▶ What this task involves
Please copy out the material word for word, from the line containing "You are a computer-use agent. This" through the end of the material, with both ends included.

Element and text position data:
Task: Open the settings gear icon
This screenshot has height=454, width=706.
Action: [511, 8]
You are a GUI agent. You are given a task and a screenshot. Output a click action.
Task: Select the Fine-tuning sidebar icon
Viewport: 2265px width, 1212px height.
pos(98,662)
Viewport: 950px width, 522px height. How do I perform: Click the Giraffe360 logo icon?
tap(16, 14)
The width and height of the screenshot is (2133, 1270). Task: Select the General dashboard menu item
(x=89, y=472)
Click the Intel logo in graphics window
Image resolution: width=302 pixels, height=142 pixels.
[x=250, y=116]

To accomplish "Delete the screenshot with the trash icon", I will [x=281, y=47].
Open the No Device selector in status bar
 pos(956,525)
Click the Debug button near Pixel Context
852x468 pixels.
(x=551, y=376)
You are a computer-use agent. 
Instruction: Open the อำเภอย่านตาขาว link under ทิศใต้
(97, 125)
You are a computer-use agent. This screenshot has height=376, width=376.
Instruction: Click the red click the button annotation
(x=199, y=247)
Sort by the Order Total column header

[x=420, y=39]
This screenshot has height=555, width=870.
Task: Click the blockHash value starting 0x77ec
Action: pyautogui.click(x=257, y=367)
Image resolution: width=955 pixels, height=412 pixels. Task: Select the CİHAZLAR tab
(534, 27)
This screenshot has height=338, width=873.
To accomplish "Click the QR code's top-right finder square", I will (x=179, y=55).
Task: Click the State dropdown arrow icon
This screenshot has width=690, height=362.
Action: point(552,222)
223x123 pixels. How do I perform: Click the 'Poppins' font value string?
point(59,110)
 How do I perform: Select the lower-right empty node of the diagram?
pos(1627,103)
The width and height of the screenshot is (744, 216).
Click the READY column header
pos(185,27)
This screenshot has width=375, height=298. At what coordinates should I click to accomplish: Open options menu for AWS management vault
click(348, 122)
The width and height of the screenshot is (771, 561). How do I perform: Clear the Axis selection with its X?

▶ Task answer
You are a computer-use agent. This screenshot has height=376, width=376.
Instruction: Click the red click the button annotation
(x=199, y=247)
Sort by the Order Total column header

[x=420, y=39]
This screenshot has height=555, width=870.
Task: Click the blockHash value starting 0x77ec
Action: pyautogui.click(x=257, y=367)
Image resolution: width=955 pixels, height=412 pixels. Task: Select the CİHAZLAR tab
(534, 27)
This screenshot has height=338, width=873.
To accomplish "Click the QR code's top-right finder square", I will (x=179, y=55).
Task: Click the State dropdown arrow icon
This screenshot has width=690, height=362.
Action: point(552,222)
223x123 pixels. How do I perform: Click the 'Poppins' font value string?
point(59,110)
 How do I perform: Select the lower-right empty node of the diagram?
pos(1627,103)
The width and height of the screenshot is (744, 216).
Click the READY column header
pos(185,27)
This screenshot has width=375, height=298. At what coordinates should I click to accomplish: Open options menu for AWS management vault
click(348, 122)
The width and height of the screenshot is (771, 561). How do I perform: Clear the Axis selection with its X?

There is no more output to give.